Collected data entries:
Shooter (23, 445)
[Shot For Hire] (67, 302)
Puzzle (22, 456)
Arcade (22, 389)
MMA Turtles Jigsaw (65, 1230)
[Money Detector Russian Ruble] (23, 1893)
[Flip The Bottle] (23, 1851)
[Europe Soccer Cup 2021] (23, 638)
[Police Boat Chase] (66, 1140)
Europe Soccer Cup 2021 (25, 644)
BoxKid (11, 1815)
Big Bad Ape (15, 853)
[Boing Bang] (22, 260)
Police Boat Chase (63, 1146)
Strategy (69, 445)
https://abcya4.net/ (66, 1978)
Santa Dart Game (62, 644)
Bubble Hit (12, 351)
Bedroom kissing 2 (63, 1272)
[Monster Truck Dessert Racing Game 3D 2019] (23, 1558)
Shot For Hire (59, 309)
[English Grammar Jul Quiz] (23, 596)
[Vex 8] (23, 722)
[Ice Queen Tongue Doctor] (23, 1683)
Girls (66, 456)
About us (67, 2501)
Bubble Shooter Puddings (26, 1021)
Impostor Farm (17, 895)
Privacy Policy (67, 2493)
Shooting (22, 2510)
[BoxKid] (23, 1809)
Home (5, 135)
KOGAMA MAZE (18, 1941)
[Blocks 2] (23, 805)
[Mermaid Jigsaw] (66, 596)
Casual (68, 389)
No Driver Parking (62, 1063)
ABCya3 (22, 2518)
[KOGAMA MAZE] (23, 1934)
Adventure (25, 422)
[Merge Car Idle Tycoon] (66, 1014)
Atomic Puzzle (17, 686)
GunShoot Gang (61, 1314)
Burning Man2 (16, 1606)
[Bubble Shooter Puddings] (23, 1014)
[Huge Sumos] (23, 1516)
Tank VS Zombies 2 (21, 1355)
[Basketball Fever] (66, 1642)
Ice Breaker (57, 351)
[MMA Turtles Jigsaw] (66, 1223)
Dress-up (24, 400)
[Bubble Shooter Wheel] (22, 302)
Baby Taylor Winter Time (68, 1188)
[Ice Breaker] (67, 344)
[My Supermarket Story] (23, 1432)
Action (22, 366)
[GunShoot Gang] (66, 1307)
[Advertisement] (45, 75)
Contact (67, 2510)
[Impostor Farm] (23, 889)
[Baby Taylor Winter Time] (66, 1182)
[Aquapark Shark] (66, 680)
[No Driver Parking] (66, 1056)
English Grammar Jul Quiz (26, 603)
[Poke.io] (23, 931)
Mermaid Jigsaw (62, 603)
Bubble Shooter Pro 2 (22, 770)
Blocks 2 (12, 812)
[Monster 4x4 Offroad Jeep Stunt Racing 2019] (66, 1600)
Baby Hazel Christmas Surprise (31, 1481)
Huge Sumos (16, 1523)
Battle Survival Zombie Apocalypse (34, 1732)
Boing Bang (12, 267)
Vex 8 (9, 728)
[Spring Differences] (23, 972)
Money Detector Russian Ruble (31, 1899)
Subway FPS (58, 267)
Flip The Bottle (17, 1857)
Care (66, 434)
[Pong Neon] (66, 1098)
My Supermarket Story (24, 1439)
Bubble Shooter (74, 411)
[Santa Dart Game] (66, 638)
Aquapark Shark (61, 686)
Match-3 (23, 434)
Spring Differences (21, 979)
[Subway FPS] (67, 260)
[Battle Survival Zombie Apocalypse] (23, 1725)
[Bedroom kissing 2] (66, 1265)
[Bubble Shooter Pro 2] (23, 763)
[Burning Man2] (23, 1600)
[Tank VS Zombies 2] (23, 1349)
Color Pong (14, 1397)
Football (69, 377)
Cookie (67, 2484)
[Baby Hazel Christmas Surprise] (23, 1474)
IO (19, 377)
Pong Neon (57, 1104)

# Problem requirements:
Repeat the entries above verbatim, but only from the line that has "Contact (67, 2510)" down to the line that has "Care (66, 434)", inclusive.

# Exercise answer:
Contact (67, 2510)
[Impostor Farm] (23, 889)
[Baby Taylor Winter Time] (66, 1182)
[Aquapark Shark] (66, 680)
[No Driver Parking] (66, 1056)
English Grammar Jul Quiz (26, 603)
[Poke.io] (23, 931)
Mermaid Jigsaw (62, 603)
Bubble Shooter Pro 2 (22, 770)
Blocks 2 (12, 812)
[Monster 4x4 Offroad Jeep Stunt Racing 2019] (66, 1600)
Baby Hazel Christmas Surprise (31, 1481)
Huge Sumos (16, 1523)
Battle Survival Zombie Apocalypse (34, 1732)
Boing Bang (12, 267)
Vex 8 (9, 728)
[Spring Differences] (23, 972)
Money Detector Russian Ruble (31, 1899)
Subway FPS (58, 267)
Flip The Bottle (17, 1857)
Care (66, 434)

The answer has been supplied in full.